Aiful Corp. led gains in Japanese consumer-finance stocks after the Nikkei newspaper reported that the ruling party is considering loosening lending restrictions.

Aiful jumped 11 percent, the most since September, to 346 yen at the close of trading in Tokyo. Aplus Financial Co., Orient Corp. and Acom Co. all climbed more than 7 percent. They were among the top seven gainers on the benchmark Topix index, which fell 0.2 percent.

The Liberal Democratic Party is considering a proposal to restore the ceiling on interest rates to 29.2 percent from 20 percent to make it easier for smaller businesses to procure funds, the Nikkei reported on April 19. The cap was lowered as part of a government crackdown to protect borrowers.

“The report on interest-rate easing is clearly pushing non-banks higher,” said Takehito Yamanaka, an analyst at Credit Suisse Group AG in Tokyo. “Debate on moneylending business restrictions is drawing a lot of attention and will have a positive impact on those shares for the time being.”

The LDP aims to revise the rate cap in the current parliament session, the Nikkei reported, without citing anyone. An official from the party’s policy research council wasn’t immediately available to comment on the report.

Aplus Financial, a unit of Shinsei Bank Ltd., surged 13 percent, the most since September. Orient advanced 13 percent and Acom climbed 7.7 percent.

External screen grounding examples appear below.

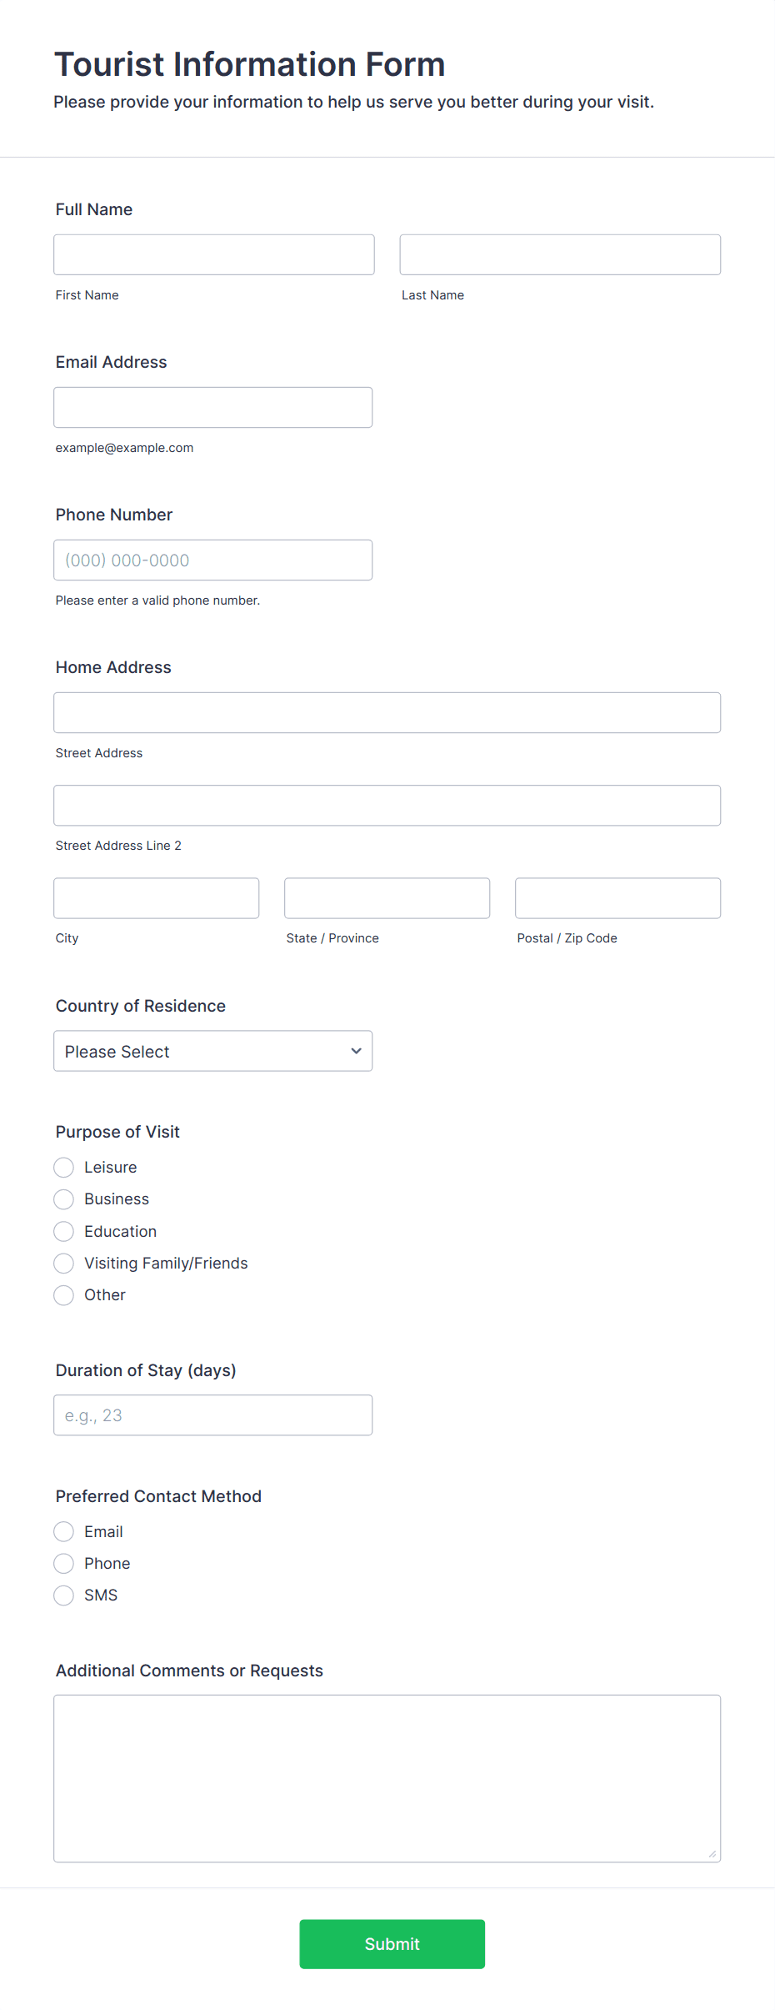The width and height of the screenshot is (775, 2010).
Task: Click the First Name input field
Action: point(214,254)
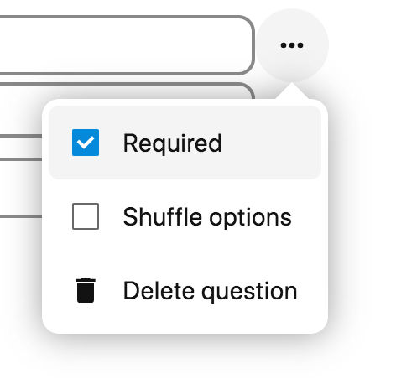Focus the topmost option input field
Screen dimensions: 396x379
tap(127, 45)
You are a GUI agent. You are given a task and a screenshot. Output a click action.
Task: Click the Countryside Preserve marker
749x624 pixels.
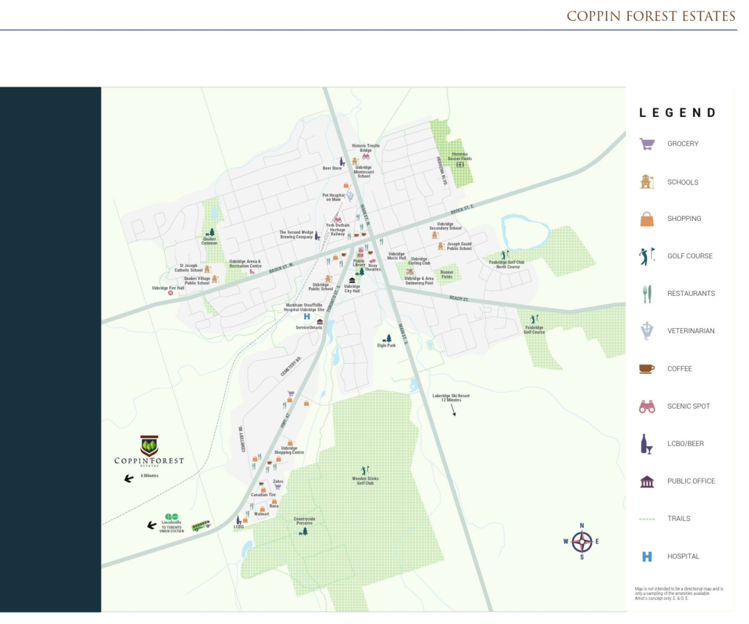(304, 531)
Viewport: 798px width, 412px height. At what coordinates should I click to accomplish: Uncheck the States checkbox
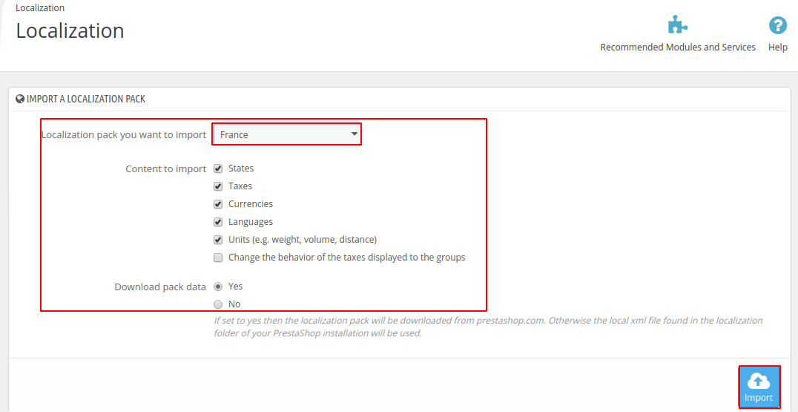218,169

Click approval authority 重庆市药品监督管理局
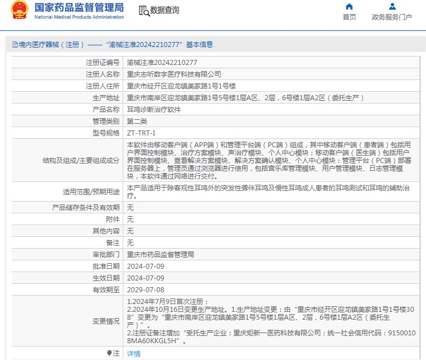[160, 254]
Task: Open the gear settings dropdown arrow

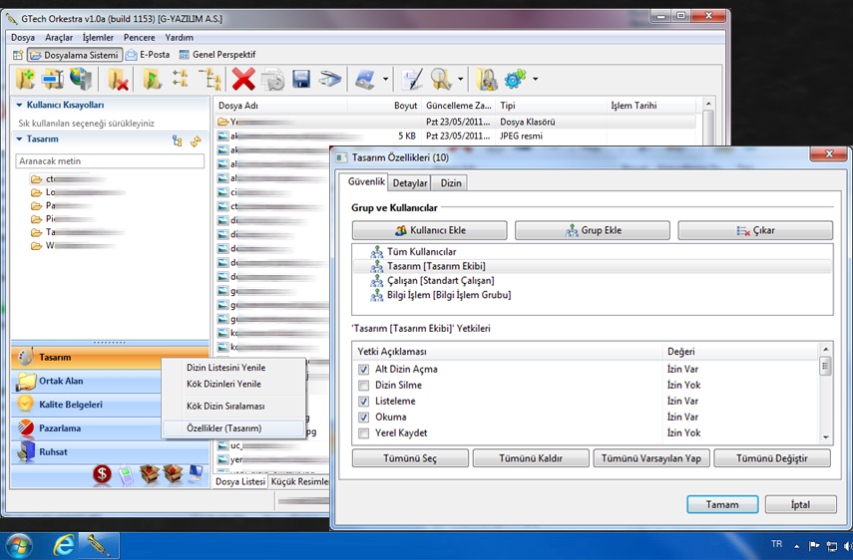Action: (536, 80)
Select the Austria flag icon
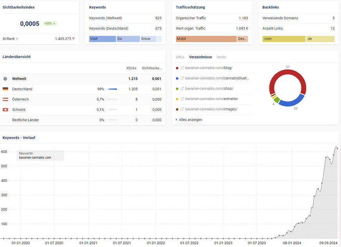 tap(5, 100)
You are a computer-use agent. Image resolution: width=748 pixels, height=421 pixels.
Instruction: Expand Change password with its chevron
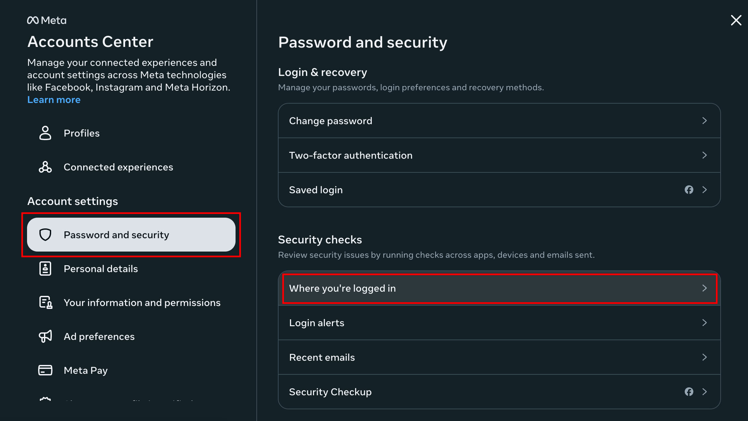(704, 121)
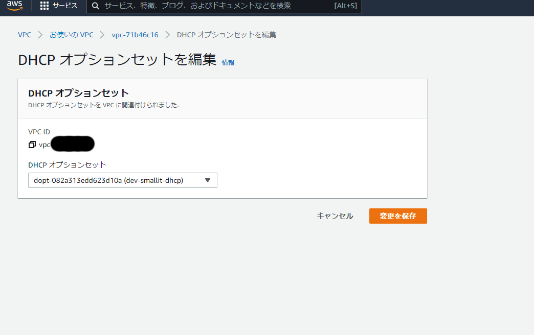Click the chevron after vpc-71b46c16 breadcrumb
This screenshot has width=534, height=335.
(x=168, y=35)
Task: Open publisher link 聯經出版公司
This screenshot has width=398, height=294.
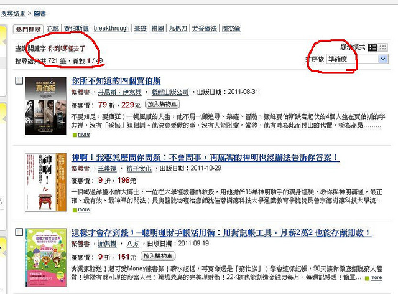Action: tap(170, 92)
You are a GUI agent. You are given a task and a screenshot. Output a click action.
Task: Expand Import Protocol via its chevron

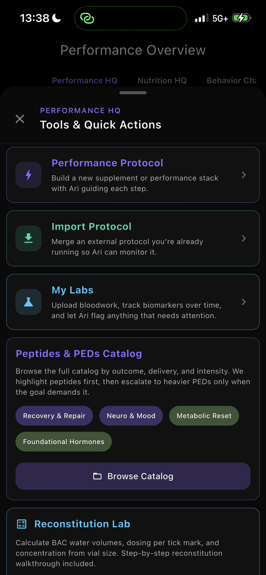[x=244, y=238]
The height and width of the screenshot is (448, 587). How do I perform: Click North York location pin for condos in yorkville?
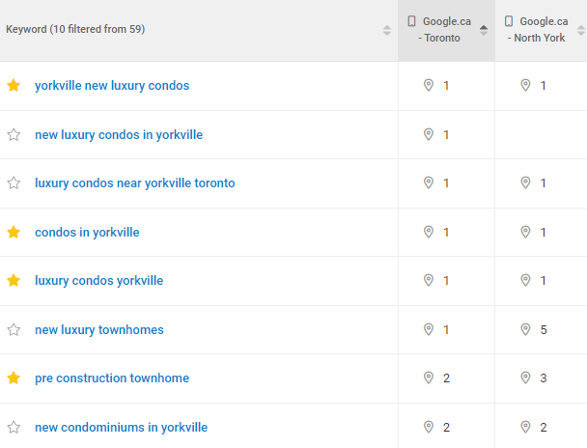[525, 232]
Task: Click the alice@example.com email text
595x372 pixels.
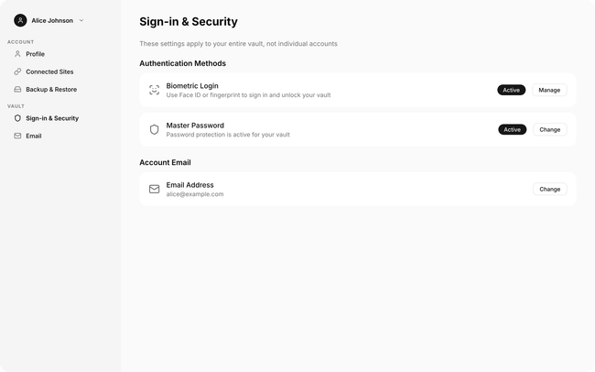Action: [x=195, y=194]
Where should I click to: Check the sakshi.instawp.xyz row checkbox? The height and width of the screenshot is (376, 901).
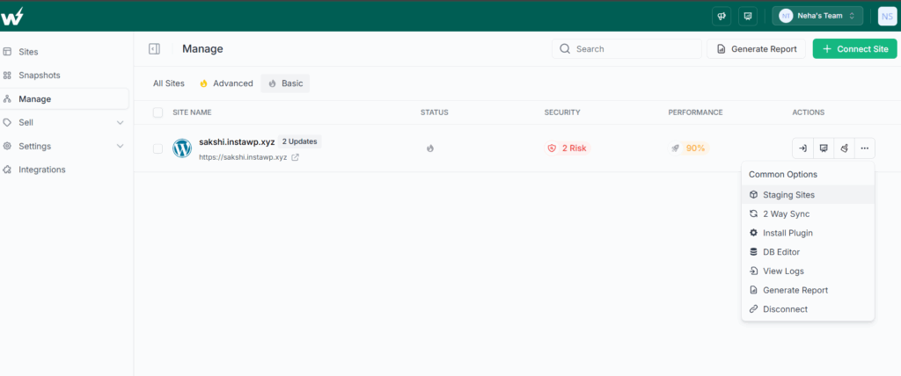click(157, 148)
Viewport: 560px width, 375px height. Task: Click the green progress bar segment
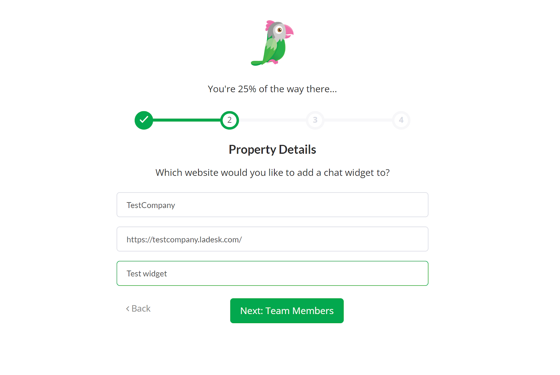coord(187,120)
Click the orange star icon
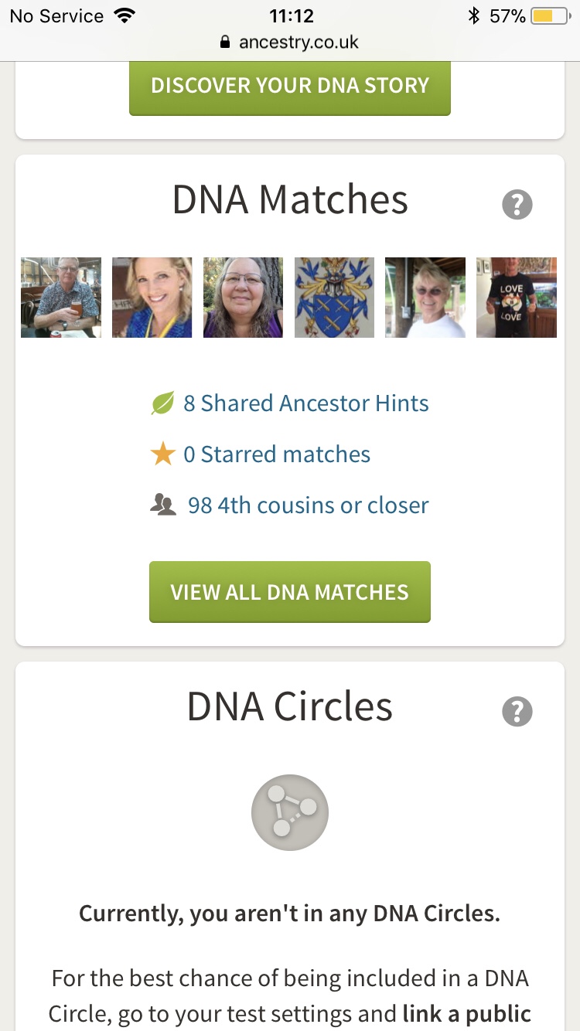580x1031 pixels. (x=162, y=454)
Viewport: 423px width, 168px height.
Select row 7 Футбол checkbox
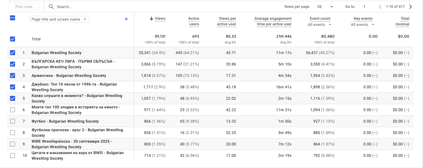[x=13, y=121]
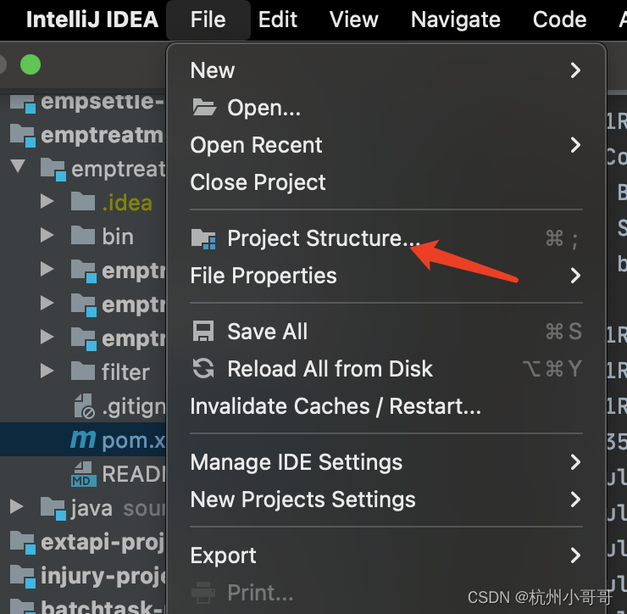The image size is (627, 614).
Task: Click the Maven pom.xml file icon
Action: (x=83, y=439)
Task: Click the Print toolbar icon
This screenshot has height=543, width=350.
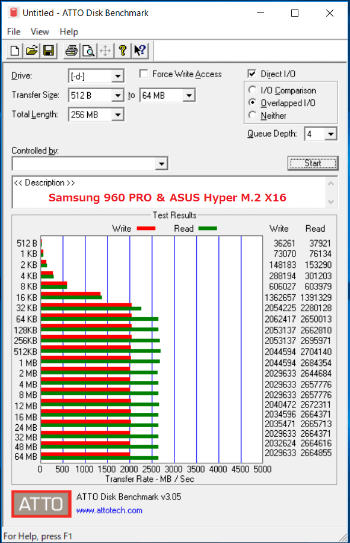Action: (x=72, y=51)
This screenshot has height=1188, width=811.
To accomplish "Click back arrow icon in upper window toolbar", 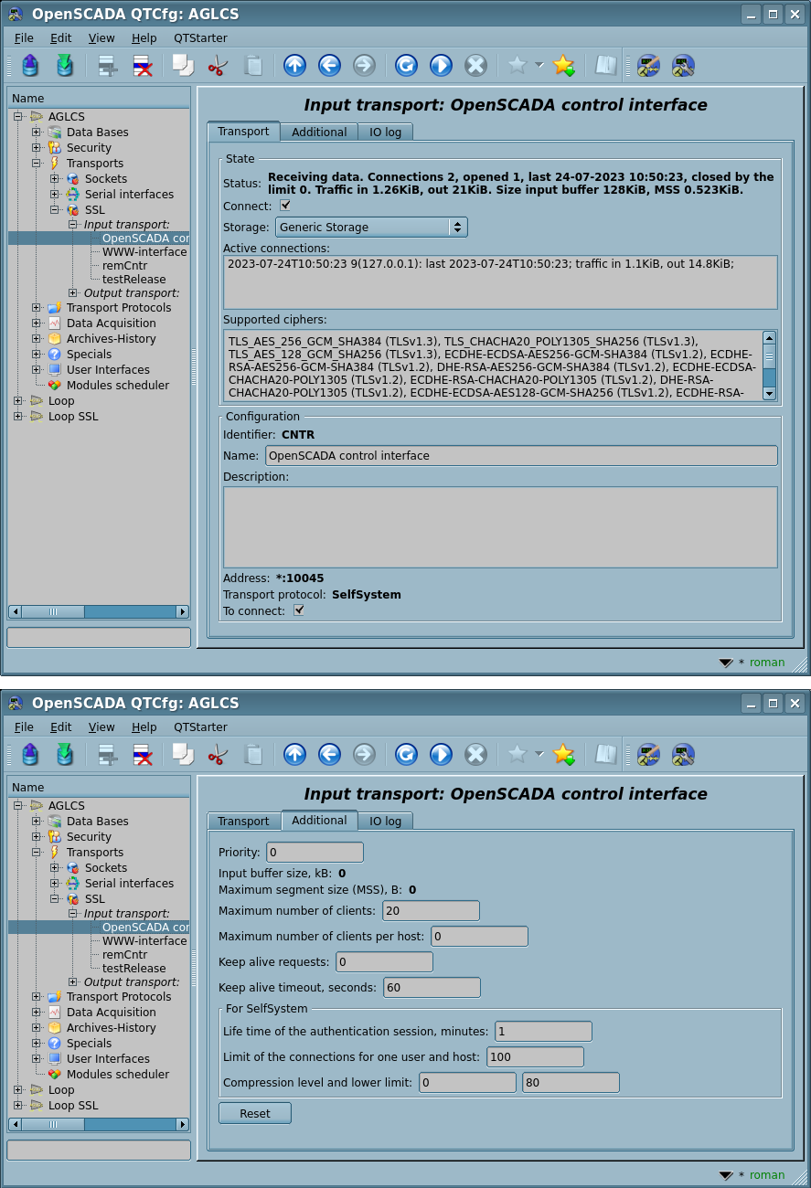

J Trust Co., which bought bankrupt consumer lender Takefuji Corp. in 2011, rose 10 percent.

Industry Crackdown

Consumer-finance firms had to reduce interest rates and cap lending to low-income clients under changes to the law in 2010. The clampdown also forced lenders to refund billions of dollars in overcharged interest, leading to the collapse of Takefuji that year.

The industry is showing signs of a recovery. Acom, the nation’s biggest consumer lender, forecast last May that loans will jump 11 percent to 800 billion yen ($7.8 billion) in the two years ending March 2016.

Rising import costs and a sales-tax increase are squeezing consumers and small businesses in the world’s third-largest economy. That may force some to increase borrowing from consumer lenders, Junichi Shimizu, an analyst at Deutsche Bank AG in Tokyo, said last month.